Colin Alevras offers another reason for Saxelby’s success: “The fact that she’s the nicest person you’re ever likely to meet also helps.”
All this is why last summer Saxelby signed a lease on a 1,200-square-foot refrigerated storage space in Red Hook, which among other benefits, allowed her to become the exclusive distributor of Salvatore Brooklyn ricotta, the hyper-local rich tubs made by her neighbors.
“If you want to help the cheesemakers, you need to be successful, too,” says Breal. With just under 100 restaurant accounts at the time, any unexpected order risked depleting the tiny inventory of the 120-square-foot store. “If a restaurant called and wanted 40 pounds of cheese, that was a significant chunk of what we had in our coolers,” says Saxelby.
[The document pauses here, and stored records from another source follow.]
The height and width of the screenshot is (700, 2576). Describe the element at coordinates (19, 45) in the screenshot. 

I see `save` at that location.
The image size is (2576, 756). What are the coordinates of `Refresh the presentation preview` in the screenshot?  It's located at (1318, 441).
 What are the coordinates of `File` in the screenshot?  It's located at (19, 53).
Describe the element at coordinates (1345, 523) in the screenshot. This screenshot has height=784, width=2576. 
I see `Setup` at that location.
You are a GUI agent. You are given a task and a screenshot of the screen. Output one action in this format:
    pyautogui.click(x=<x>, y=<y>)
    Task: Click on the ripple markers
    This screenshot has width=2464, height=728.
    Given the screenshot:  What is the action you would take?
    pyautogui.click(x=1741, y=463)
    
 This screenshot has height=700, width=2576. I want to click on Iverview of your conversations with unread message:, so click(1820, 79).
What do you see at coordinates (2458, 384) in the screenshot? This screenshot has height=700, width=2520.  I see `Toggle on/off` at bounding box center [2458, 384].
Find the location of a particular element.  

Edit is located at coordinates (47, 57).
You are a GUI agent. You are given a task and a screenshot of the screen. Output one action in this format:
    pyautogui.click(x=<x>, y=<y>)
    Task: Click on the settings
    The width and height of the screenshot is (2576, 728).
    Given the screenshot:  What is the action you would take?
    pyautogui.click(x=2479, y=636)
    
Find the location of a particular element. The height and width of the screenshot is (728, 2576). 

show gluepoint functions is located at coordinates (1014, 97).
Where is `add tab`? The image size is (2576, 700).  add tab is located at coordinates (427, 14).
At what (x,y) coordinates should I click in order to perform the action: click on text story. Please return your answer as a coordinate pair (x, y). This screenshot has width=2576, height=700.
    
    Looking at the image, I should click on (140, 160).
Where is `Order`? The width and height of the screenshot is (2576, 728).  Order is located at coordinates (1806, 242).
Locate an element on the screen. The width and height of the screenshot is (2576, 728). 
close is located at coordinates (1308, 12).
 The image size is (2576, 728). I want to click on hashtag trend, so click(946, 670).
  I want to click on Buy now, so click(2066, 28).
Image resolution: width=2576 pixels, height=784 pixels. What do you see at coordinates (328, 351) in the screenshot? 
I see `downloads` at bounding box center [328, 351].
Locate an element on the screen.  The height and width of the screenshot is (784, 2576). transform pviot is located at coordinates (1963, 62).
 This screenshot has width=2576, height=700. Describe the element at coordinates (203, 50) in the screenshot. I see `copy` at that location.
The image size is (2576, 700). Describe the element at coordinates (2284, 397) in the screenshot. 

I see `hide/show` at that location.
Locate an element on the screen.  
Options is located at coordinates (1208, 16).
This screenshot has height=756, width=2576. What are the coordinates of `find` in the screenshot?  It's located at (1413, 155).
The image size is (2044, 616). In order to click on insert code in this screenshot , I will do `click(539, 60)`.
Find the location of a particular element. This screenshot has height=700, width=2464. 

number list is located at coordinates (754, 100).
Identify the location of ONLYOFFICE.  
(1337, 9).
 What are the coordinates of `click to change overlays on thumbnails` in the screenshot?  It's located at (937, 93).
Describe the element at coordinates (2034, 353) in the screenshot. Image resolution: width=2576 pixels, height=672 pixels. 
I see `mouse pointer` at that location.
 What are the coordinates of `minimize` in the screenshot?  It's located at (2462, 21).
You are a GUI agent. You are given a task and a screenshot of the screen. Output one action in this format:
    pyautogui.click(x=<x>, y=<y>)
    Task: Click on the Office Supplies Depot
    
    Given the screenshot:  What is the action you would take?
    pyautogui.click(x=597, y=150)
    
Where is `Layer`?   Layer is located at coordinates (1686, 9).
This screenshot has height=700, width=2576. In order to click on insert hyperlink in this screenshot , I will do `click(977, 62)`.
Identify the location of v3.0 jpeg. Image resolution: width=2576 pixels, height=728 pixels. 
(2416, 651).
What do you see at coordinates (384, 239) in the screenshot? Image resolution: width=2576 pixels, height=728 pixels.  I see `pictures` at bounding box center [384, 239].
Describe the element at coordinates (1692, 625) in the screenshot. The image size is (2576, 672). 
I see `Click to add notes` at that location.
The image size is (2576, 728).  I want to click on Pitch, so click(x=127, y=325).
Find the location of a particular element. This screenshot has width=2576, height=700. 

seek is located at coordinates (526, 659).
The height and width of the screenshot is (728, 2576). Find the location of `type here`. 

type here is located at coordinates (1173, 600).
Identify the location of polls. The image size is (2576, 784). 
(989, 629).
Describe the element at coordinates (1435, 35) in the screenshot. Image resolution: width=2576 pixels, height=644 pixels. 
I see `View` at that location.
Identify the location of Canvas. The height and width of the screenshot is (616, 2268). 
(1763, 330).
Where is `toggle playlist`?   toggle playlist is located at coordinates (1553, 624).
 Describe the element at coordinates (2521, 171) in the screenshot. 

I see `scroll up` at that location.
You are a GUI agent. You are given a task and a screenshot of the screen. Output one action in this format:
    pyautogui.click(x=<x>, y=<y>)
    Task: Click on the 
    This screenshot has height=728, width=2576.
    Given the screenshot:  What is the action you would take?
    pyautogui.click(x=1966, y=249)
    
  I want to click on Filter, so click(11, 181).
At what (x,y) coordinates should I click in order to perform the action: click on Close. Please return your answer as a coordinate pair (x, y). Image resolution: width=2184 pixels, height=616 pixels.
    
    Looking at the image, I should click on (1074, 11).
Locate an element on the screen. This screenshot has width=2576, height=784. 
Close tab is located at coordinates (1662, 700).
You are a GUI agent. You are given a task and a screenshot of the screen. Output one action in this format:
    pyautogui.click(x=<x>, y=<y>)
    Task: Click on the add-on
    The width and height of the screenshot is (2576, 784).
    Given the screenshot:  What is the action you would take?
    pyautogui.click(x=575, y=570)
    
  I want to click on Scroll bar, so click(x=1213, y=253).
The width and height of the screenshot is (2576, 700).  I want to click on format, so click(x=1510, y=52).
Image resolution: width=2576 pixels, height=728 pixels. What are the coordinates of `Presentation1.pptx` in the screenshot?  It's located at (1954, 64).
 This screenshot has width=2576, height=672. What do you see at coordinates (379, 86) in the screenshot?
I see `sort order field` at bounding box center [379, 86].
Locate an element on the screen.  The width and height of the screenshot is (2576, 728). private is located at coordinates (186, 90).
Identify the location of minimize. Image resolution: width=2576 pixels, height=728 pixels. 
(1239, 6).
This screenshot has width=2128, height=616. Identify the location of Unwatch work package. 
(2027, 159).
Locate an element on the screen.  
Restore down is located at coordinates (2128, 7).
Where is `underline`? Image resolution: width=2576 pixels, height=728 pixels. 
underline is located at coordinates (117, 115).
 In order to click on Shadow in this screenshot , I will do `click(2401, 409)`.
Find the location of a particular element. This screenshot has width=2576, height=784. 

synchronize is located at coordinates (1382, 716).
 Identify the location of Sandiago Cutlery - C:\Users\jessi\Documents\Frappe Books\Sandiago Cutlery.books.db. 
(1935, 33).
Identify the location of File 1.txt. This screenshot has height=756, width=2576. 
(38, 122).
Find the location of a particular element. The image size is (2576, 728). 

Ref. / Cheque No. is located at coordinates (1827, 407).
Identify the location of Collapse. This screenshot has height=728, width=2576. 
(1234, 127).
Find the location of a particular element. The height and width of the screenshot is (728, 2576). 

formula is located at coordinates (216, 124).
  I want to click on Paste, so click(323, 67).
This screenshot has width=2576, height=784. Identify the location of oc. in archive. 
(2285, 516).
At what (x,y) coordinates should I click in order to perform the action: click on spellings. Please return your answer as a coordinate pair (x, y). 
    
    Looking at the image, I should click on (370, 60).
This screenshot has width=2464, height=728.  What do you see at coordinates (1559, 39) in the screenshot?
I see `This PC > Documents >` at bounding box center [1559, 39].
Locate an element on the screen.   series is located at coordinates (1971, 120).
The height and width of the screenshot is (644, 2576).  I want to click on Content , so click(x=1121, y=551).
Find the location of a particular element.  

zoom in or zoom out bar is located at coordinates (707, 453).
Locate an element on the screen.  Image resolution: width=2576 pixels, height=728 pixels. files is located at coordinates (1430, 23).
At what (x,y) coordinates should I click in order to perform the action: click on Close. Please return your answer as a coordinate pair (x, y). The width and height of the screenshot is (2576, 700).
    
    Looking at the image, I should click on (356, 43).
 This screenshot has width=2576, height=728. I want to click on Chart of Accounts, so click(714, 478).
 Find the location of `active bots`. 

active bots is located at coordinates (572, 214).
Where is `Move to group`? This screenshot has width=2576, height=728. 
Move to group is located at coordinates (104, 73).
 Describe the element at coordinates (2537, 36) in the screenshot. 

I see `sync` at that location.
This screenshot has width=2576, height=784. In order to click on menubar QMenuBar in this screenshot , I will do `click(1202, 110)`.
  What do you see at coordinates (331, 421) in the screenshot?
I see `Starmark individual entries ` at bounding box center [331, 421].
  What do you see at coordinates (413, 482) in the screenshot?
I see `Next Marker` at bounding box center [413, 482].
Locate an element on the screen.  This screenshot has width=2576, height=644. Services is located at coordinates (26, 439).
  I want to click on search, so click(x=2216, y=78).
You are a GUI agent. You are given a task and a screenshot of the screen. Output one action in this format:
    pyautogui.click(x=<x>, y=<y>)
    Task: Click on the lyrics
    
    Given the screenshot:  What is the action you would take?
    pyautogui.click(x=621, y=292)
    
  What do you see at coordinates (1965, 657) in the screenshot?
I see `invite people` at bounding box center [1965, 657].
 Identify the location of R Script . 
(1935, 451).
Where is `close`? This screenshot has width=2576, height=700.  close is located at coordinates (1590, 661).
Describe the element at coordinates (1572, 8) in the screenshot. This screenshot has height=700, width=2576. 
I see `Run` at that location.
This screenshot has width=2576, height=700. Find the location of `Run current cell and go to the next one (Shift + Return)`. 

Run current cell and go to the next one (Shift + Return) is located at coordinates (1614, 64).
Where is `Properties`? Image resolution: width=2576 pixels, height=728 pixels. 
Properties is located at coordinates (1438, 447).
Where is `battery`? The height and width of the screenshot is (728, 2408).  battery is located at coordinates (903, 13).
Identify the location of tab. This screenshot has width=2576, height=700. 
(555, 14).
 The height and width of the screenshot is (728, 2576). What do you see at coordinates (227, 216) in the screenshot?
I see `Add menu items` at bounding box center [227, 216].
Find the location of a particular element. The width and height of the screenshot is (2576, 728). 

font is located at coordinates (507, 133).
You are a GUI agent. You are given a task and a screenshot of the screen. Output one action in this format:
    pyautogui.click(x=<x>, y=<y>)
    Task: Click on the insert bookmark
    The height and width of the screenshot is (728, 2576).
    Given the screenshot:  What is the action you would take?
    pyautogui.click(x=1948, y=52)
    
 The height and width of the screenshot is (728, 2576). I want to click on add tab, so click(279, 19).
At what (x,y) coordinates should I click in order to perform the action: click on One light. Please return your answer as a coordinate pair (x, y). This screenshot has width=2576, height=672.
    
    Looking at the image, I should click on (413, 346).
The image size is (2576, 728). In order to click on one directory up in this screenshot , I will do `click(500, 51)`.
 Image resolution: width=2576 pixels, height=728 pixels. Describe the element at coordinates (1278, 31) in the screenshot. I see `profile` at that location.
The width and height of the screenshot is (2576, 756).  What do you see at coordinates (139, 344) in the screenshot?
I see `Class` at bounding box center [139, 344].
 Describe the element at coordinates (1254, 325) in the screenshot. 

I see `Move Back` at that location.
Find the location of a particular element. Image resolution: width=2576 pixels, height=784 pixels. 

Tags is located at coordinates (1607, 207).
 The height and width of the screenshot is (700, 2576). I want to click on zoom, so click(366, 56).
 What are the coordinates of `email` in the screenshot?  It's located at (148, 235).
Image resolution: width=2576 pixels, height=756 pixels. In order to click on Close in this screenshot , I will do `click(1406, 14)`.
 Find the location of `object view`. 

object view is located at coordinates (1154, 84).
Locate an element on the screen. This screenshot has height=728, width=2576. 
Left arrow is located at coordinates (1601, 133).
She also wanted to make sure she could take careful care of her cargo: Her Red Hook space has a temperature- and humidity-controlled 12-by-25-foot walk-in cooler, an office and enough space to take deliveries or cut 35-pound wheels of Rupert from Consider Bardwell.
As yet the storage space, where temperatures hover in the high 30s, is not about aging. (For that, you’d want things a good 10 degrees warmer.) But affinage is a long-term goal. In fact, in February Saxelby released four beer-washed cheeses created by bathing wheels in four different beers from Sixpoint Craft Ales, based right around the corner from her Red Hook warehouse. “In the future, we can talk to farmers about doing cheeses that we can age in-house,” she says. She already often weighs in on production—suggesting new cheese recipes or tweaks to existing ones.
For now, though, Saxelby’s primary goal is increasing business for the cheesemakers she represents. “We want to be more like partners than just cheerleaders,” says Saxelby. “We want to move more of their cheese, to act more as a distributor than just a retailer. Then the impact is that much greater.”
This mindset doesn’t just apply to cheesemakers. Last July, Mayor Bloomberg himself named Saxelby Cheesemongers “Small Business of the Year,” noting in a press release that the Essex Street Market had been revitalized “largely as a result of Saxelby’s influence.”
Our wish? Saxelby would apply some of that influence right here, maybe opening a Saxelby satellite in a cheese-scarce stretch closer to home. It might not score an official announcement from the city, but at least it would ease that bike-bound commute.